(Word and item position data)
╭──
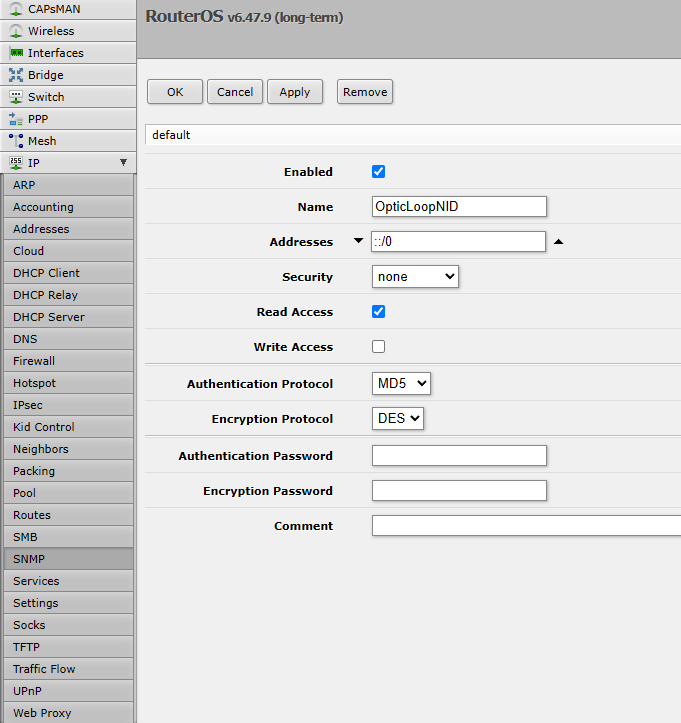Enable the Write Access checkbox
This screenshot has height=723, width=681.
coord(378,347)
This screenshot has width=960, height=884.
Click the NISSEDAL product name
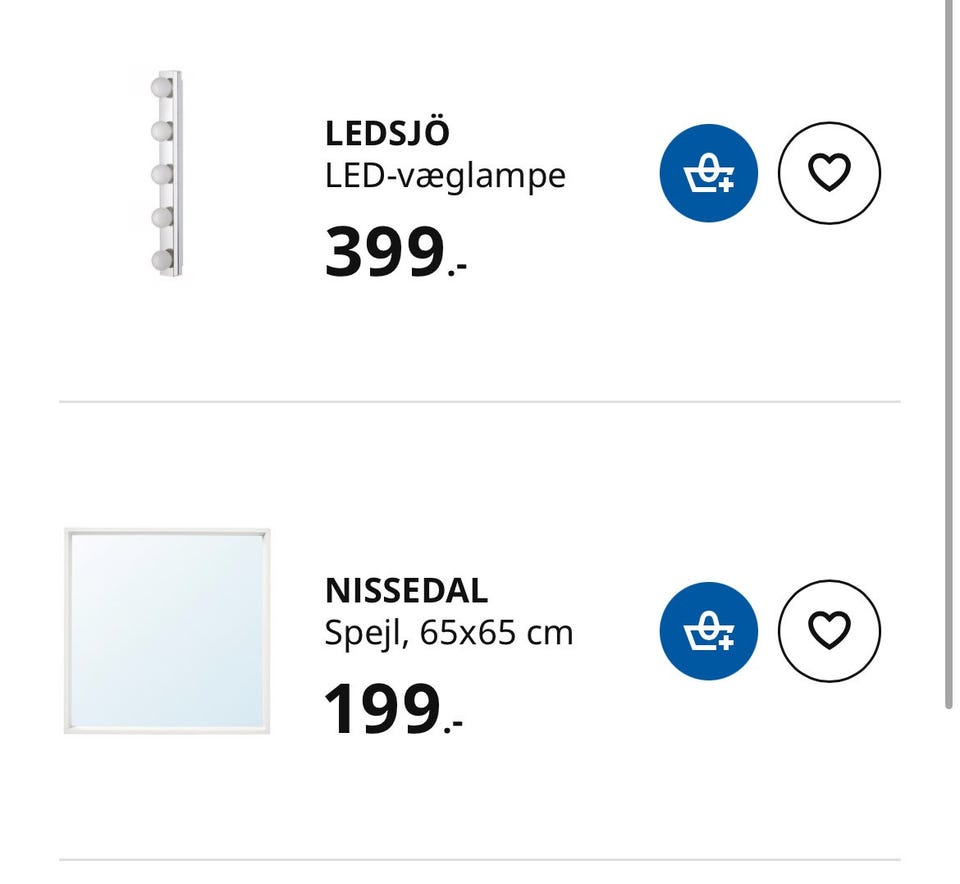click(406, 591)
╰──
Write out every line of the entries above verbatim, leaving out the pictures.

§ **Response**
Enable the Write Access checkbox
This screenshot has height=723, width=681.
coord(378,347)
This screenshot has width=960, height=884.
Click the NISSEDAL product name
click(406, 591)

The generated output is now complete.